EVs, derived from mesenchymal stromal cells, carry genomic information or deliver small molecules locally or systemically and can eradicate disease and also deliver next-generation therapeutics. EVs have been used to reduce oxidative stress, protein accumulation, pro-inflammatory cytokine expression, and associated neurodegeneration. EV drawbacks include cellular target specificity and the inability to cross the BBB.

CPPs are positively charged, short sequences of amino acids that can cross the BBB, and penetrate the cornea and skin. CPPs could translocate nucleic acids and other molecules across cellular membranes. The use of CPPs has reduced protein aggregation and neuroinflammation, and improved mitochondrial function, restoring functional synapses. CPPs have low cellular selectivity and transport efficacy but can be combined with EVs, harnessing the natural delivery ability of EVs. In addition, CPPs have poor chemical stability and can be degraded by enzymes, reducing their potency.

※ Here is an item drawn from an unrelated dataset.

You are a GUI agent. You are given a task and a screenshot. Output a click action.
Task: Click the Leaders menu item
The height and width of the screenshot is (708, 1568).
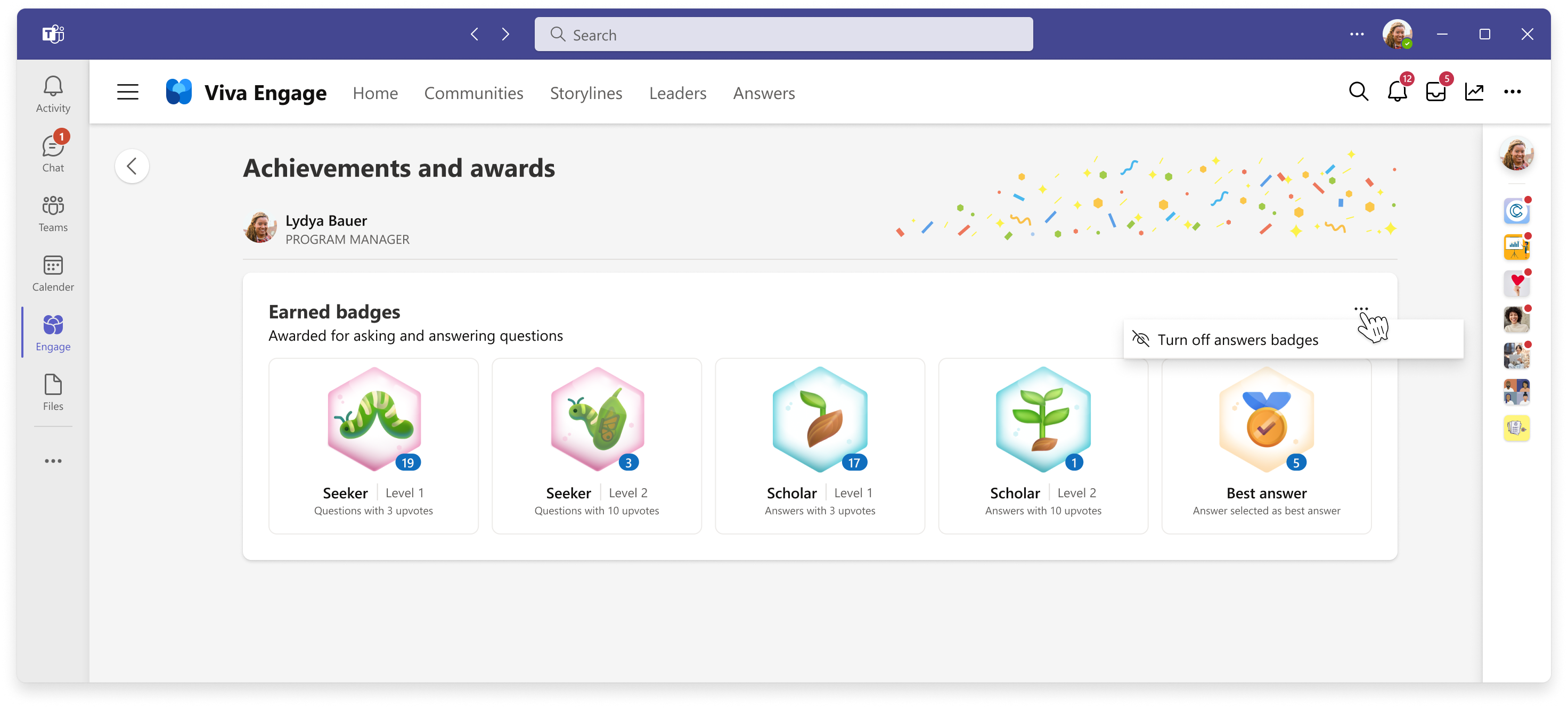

Micro RNAs are non-coding, small RNAs, that can mediate cell-to-cell communication and regulate post-transcriptional gene expression of L1CAM, APP, and caspase genes to reduce neurodegeneration. In addition, miRNAs such as miR-23a can detect cognitive impairments in AD, and altered levels of miR-185-5p and miR-30a-5p are observed in PD.

Upregulating miR-34a expression is associated with lowered tau protein synthesis, and miR34b/c levels can regulate the parkin and DJ-1 genes in PD. Studies have reported that miRNA 124-3p-enhanced EVs protected SN neurons from neurodegeneration associated with increased oxidative stress and superoxide generation. Limitations for miRNA use include low tissue specificity. Modifying CPPs on EV surfaces to increase arginine enrichment could enhance cell penetration and enable BBB crossing for targeted neuroprotective actions using miRNAs.

Based on the review findings, next-generation neuroprotective therapeutics could be formulated by combining EVs, CCPs, and miRNAs for enhanced neuroprotection and restoration of neurological functions in AD and PD.